Four Corners is delighted to host Zula Rabikowska’s Nothing But a Curtain.
Tues - Sat, 11.00 - 18.00. Free entry
This multi-media exhibition seeks to challenge cultural and gender stereotypes in as well as and about the region known as the former “Eastern Bloc”.
The end of communism led to the escalation of gender-specific segregation in the labour market, contributing to a ‘feminisation of poverty’ and economic divisions between men and women. To this day, growing up in Central and Eastern Europe means facing male-dominated political systems, sexist stereotypes, restrictive beauty standards, familialial and religious expectations.
In the summer of 2021, Zula travelled 4,552 miles (7325.80 km) across the former “Eastern Bloc”, to document how younger generations experience traces of an obsolete world order. Tracing the border known as the “Iron Curtain”, Zula photographed and interviewed 104 people about their personal experiences of gender and womanhood. Travelling only by public transport, Zula visited 20 cities across Poland, Estonia, Latvia, Lithuania, Germany, Czech Republic, Slovakia, Hungary, Romania and Bulgaria.
Nothing But a Curtain consists of photographs, moving image, archival images and documents, and installations. This multidisciplinary approach seeks to challenge linear documentary story-telling conventions and to allow for a plurality of voices and experiences to be seen and heard. Zula embarked on this journey, with a Soviet-made Kiev 80 camera, produced in a military factory in 1978 in Kiev. The metal shutter of the camera imprints a “curtain” of light within the images, echoing the way Soviet history has shaped gender identity.

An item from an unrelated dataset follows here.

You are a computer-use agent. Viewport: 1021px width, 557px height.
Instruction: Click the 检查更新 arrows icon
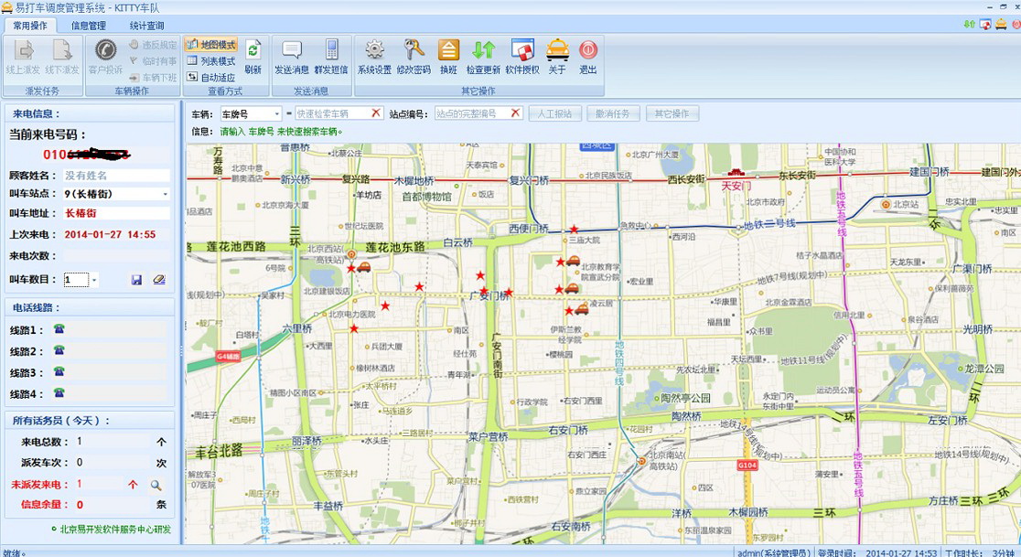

To weave the chorus of voices and experiences directly to the project, Zula asked each participant to contribute a piece of fabric, which she stitched together whilst travelling. In this way, Zula created her own metaphorical version of the former political divide, which once separated the so-called “East” from “West.”
Nothing but a Curtain highlights the heterogeneity of life and identity in these countries and through this, resists the homogenising, xenophobic and misogynistic legacy of Western Cold War thinking—thinking that condensed millions of people into a “Bloc.”